HDFS is a distributed file system and quickly raise an issue : how to fill this file system with all my data? There are several options that go from batch import to Straight Through Processing.
- Bulk load style. The first one is to keep collecting data on local file system and importing them by vacation. The second one is to use an ETL. Pentaho has announced support of Hadoop for Data Integration product. The first tests we conducted lead us to think this works much better to extract data from Hadoop (using Hive) than to import data. Yet this is just a matter of time before Pentaho fixes the few issues we encountered. The third one is to use solution like Sqoop. Sqoop extracts (or imports) data from your RDBMS using Map/Reduce algorithm. I hope we will be able to talk about that solution very soon.
- Straight Through Processing style. In that domain, you can look at solutions like Flume, Chukwa (which is part of Apache Hadoop distribution) or Scribe. In brief, you collect and agregate data in a more STP style, from different sources, different applications, different machines. They globally work the same way than Scribe but solutions like Flume or Chukwa provide more connectors than Scribe in a sense you can, for instance, “tail” a log file etc etc...Chukwa is also much easily integrated with the “Hadoop stack” than what Scribe could be.
Scribe : a kind of distributed collector
Scribe has been developed and “open sourced” (as many other projects) by Facebook. The installation is not that simple (should I say tricky?) but Scribe is massively used at Facebook : a proof it works and it is worth fighting with compilation problems or the miss of RPM packages (in the meantime, maybe there is one but I have not noticed it).
Scribe collects messages, not in a reliable way but is designed for failure
Scribe has a simple way of logging information. A scribe server collects data represented as a category and a message. As an example.
LogEntry entry = new LogEntry(“crash", “app has a crash|userid|input parameters|....”);
Scribe can be viewed as a collection of processes, running on different machines and listening to a specified port, in which you can push data (so a category and a message) using Thrift API. For each category, you then define Stores which are the way the data will be stored or broadcasted to different and remote Scribe processes. There are different available stores but the most common are file - writes to a file - or network - sends messages to another scribe server -. You can thus define different Stores for different categories and then route your messages based on that category.

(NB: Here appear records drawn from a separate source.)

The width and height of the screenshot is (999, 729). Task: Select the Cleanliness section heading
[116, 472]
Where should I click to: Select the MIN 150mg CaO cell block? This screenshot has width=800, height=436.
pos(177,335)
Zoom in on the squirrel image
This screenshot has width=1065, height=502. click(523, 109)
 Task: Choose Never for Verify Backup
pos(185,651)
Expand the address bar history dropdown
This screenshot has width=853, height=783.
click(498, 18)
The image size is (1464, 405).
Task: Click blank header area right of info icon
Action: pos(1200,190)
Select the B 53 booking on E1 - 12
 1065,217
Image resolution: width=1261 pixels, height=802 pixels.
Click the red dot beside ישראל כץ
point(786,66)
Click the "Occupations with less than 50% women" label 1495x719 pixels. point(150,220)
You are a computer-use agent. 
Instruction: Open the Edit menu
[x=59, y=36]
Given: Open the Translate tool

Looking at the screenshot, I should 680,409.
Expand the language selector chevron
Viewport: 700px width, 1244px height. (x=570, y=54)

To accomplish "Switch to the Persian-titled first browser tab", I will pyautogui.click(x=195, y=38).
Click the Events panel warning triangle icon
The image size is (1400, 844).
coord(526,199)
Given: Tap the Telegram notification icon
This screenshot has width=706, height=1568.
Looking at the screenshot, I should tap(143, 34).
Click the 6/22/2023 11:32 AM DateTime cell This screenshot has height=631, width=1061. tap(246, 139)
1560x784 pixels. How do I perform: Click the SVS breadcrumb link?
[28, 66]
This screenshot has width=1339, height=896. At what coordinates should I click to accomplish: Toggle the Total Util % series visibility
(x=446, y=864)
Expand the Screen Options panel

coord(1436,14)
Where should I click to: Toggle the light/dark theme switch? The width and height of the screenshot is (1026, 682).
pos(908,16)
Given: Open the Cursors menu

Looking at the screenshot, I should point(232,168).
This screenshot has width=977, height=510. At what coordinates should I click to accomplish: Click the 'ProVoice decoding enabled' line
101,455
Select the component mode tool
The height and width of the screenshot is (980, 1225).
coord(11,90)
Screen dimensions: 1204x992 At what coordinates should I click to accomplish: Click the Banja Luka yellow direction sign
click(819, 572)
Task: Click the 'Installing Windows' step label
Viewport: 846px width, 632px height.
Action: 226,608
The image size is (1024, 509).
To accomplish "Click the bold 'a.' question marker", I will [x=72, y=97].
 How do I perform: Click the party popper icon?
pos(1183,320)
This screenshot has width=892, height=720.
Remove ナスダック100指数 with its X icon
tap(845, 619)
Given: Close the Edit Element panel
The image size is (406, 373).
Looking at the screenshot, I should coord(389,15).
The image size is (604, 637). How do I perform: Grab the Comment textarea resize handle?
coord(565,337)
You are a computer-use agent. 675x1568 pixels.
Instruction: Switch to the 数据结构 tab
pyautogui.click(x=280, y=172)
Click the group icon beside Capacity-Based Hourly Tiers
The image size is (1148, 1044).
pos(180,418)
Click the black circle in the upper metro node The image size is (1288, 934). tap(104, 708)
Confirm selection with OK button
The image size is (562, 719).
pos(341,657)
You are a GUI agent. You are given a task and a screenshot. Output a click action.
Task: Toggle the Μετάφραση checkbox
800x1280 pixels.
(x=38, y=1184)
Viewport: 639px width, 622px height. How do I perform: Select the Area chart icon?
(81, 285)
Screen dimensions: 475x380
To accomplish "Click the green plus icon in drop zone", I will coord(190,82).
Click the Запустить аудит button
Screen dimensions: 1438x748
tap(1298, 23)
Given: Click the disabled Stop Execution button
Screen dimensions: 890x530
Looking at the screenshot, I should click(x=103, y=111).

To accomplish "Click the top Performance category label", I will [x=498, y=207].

Scribe is resilient in the way you can define primary and secondary stores : the secondary stores will be used to fail-over the first one and retries (ie. resending the messages from the secondary store to the primary store) are automatically managed by Scribe.
There is yet a couple of things for which Scribe is not reliable. If the Scribe process on the client machine (in green in the above schema) is down, messages will be lost (and your code should be resilient). Moreover Scribe process can buffer, in memory, messages for a time interval. Thus, in case of failure, all these buffered messages will be lost.
So Scribe is maybe not the tool you need depending on the message reliability you must guarantee.
Scribe configuration sample : different (backuped) stores for different categories
Here is an example of the Scribe configuration (.conf file) :
# This file configures Scribe to listen for messages on port 1464 and
# attempt to forward all messages to another Scribe instance on port 1463.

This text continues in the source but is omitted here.